CNN aired a documentary Oct. 24 called “Blackfish,” directed by Gabriela Cowperthwaite. The film described the conditions in which orcas, commonly known as killer whales, live in at theme parks around the world, such as SeaWorld.
“Blackfish” puts its lens onto the world of animal captivity and how potentially harming it can be. Many trainers who work for SeaWorld have been fatally harmed or even killed after taking the animal out of its natural habitat. It proves to be an emotional documentary that sheds light on a community in need of change.
One of the most disheartening scenes of the film was the showing of where Tilikum, a popular orca who attracts many to SeaWorld in Orlando, is kept at night. Because of harassment by fellow captive whales, Tilikum was kept in a small, dark, enclosed tank for hours on end; this could give a reason for why Tilikum occasionally attacked SeaWorld trainers. This is contrary to SeaWorld’s belief that the trainers are the sole blame behind the vicious attacks.
“If you were in a bathtub for 25 years, don’t you think you’d get a little psychotic?” asked Jane Velez-Mitchell in a previously aired interview that was shown in “Blackfish.” Her sympathy for these animals is understandable and can help shed light on the negative environment into which theme parks put their animals.
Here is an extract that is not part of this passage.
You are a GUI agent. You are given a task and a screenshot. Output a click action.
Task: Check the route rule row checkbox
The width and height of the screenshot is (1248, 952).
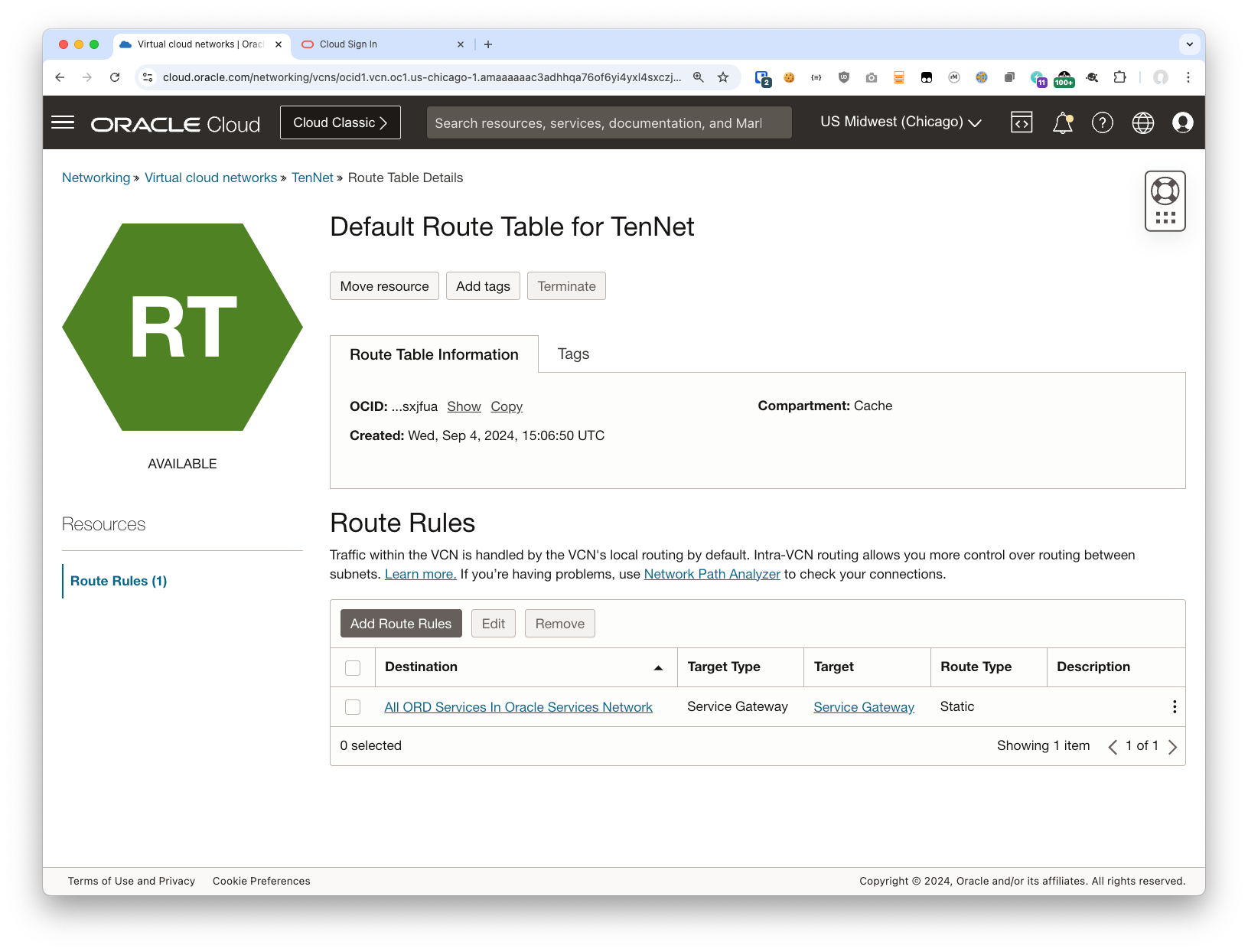point(353,707)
SeaWorld issued a statement to CNN which contained a notable sentence: “SeaWorld rescues, rehabilitates and returns to the wild hundreds of wild animals every year, and … SeaWorld commits millions of dollars annually to conservation and scientific research.”
What was not taken into account and what needs to be addressed is the process by which SeaWorld obtains the animals they hold in captivity. Their idea of “rescuing” orcas, which was shown in a 1983 video played in “Blackfish,” showed this process in detail. The film showed groups of boats chasing these animals and eventually trapping them in a large net to make sure they did not escape. Once families of orcas were captured, officials would select the youngest and place it into its new home in SeaWorld.
This was not SeaWorld’s only way to gain new animals to become part of their show. Although they tell guests that certain whales would fall in love and mate, behind closed doors, some trainers would collect sperm unwillingly from the male and artificially inseminate the also-unwilling female.
Cowperthwaite’s documentary is starting a conversation about the ethics being practiced at SeaWorld.
“It’s sad because (large animals placed into captivity) are so limited, and I am sure it affects their health, mentally,” said biology freshman Kelly Tran.
Even if you are not one of the 10.1 million guests who attended one of the 11 SeaWorld parks, the information provided through “Blackfish” should make you consider where your next form of entertainment should take place.
Not all zoos and animal parks should be lumped together with SeaWorld in the mistreatment of animals.
“As long as they are well taken care of,” Tran said, “that’s all we can really ask for.”